小生は、西洋が本場とみているが、確証がある訳ではない。
  [巻十七#46]王衆女仕吉祥天女得富語
 聖武天皇代。
 王衆は23人。心ひとつにと契り、
 順番に食事中心の宴会を開くことにしていた。
 ところが、このなかに貧乏で食事を用意できそうにない女王が居た。
 すでに、22人が宴会を済ましており、番が回って来た。
 そこで、奈良の左京の服部堂を参詣、
 吉祥天像に泣く泣く祈願。
 「前世に貧窮の種を播いてしまい、貧窮の報いを受けております。
  我ら、23人、契りで宴会を設けており
  私は御馳走になりましたが、食膳を提供することができません。
  どうか、私をお哀れみ下さい。・・・」と。
 その後、家で、幼児が急に走って来て、
 古京から食膳が運ばれて来たと告げる。
 持ってきたのは、女王の乳母で、これで客人を歓待するように、と言う。
 宴会用飲食物に鋺器等の荷を38人の使いの者が持ってきたのである。
 王女は大いに喜び、早速王衆を招待して宴会を開催。
 今迄以上に優る宴会膳だった。
 王衆は、皆喜び、「富王」と呼んで賛辞。大満足の態。
 舞い踊り、遊戯で過ごし、
 着ている衣裳や銭、絹、布などを女王に贈った。
 女王はすべて頂戴し、
 「これは偏に乳母の徳のお蔭。」ということで、
 その衣裳を乳母に捧げ、着用させたのである。
 それを着ると乳母は返って行った。
 そんなことがあって、
 女王は、服部堂の吉祥天女へのお礼参りに参詣。
 すると、乳母に与えた衣裳が天女像に着せてあった。
 怪しく思い、返ってから 乳母に人を派遣し尋ねたところ、
 乳母は飲食を贈った覚えなどないと答えたのである。
 これを聞いて女王族は泣く泣く
 「そういうことでしたか。
  天女様が私をお助け下さったのですね。」と感じ入り、
 さらに、吉祥天女にお仕えするように。
 それからと言うもの、女王は大変富裕になり、
 沢山の財宝を抱えるようになり貧窮を愁うことなどなくなった。


以下は、#45同様に本来は欠文。
貴族層は贅を尽くした生活ができるが、下層官僚になると、食べ物のも事欠く生活に成り兼ねないのが社会の実態だったのだろう。

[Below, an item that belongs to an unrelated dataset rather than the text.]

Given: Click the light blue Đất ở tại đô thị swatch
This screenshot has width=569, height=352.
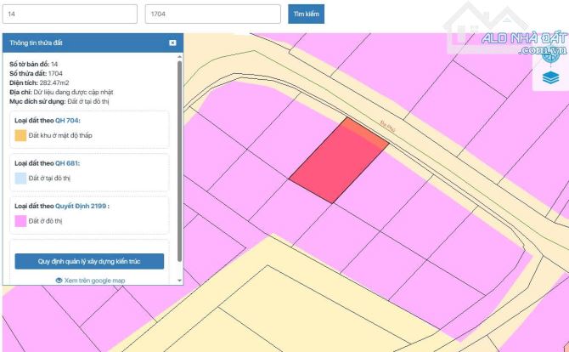Looking at the screenshot, I should point(20,179).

寺はそのような困窮者を救う役割を務めていたのであろう。ただ、悲田院的な制度は上手くいかなかったようだ。
  [巻十七#47]生江世経仕吉祥天女得富語
 越前の生江世経は、加賀国司の第三等官 掾だが、
 家は貧しく、食べる物にも事欠く日々。
 吉祥天女にお仕えするしかなかった。
 初めは、端正で美麗な女人が訪問して来て、
 餓えているならと、一盛りのご飯を与えてくれた。
 世経は喜んで、先ず少し食べてみると、すぐ満腹に。
 2〜3日経っても空腹にならないので、飢餓感が失せた。
 そこで、この御飯を取り置きし、少しづつ食べていた。
 日が経ち、すべて無くなったので、
 前のように、吉祥天女に念じたところ、
 又、門前に女人が現れ、今度は文書を下げ渡すと告げた。
 見ると、そこには、「米三斗」と書いてあった。
 そこで、世経が、何処で請うのか尋ねると、
 「北方に行き高い峰の頂上に登りなさい。
  そこで、"修陀、修陀"と呼べば、
  それに応えて出てくる者が居るから、
  その分だけ請いなさい。」と言う。
 教えられた通りにすると、
 高音で恐ろしげな声がして、
 額に角が一本生え一つ目の、赤色の俗衣を着た鬼が登場。
 その前に膝まづいたが、限りなく恐ろしかったものの
 御下文がありますので、
 この分のお米を頂戴いたしたく、と念じた。
 鬼は下文を見て、三斗と書かれておるが、
 「一斗を捧げよ。」と仰せになったと言い
 袋に一斗の米を入れてくれた。
 袋を頂戴し帰宅。
 その袋の米を取って使っていたのだが、
 取れども取れども尽きることがない。
 これを耳にした国守、その袋を売れと命じた。
 仰せなので拒否もできず、従うことに。
 代償は米百万石だった。
 確かに、その袋からは尽きずに米が出て来た。
 ところが、米百万石を取り終ると出て来なくなった。
 目論みが外れ、口惜く思ったものの、それ以上どうしようもなく
 その袋を世経に返したのである。
 すると、再び、お米が出るように。
 際限なき富裕を手に入れたのである。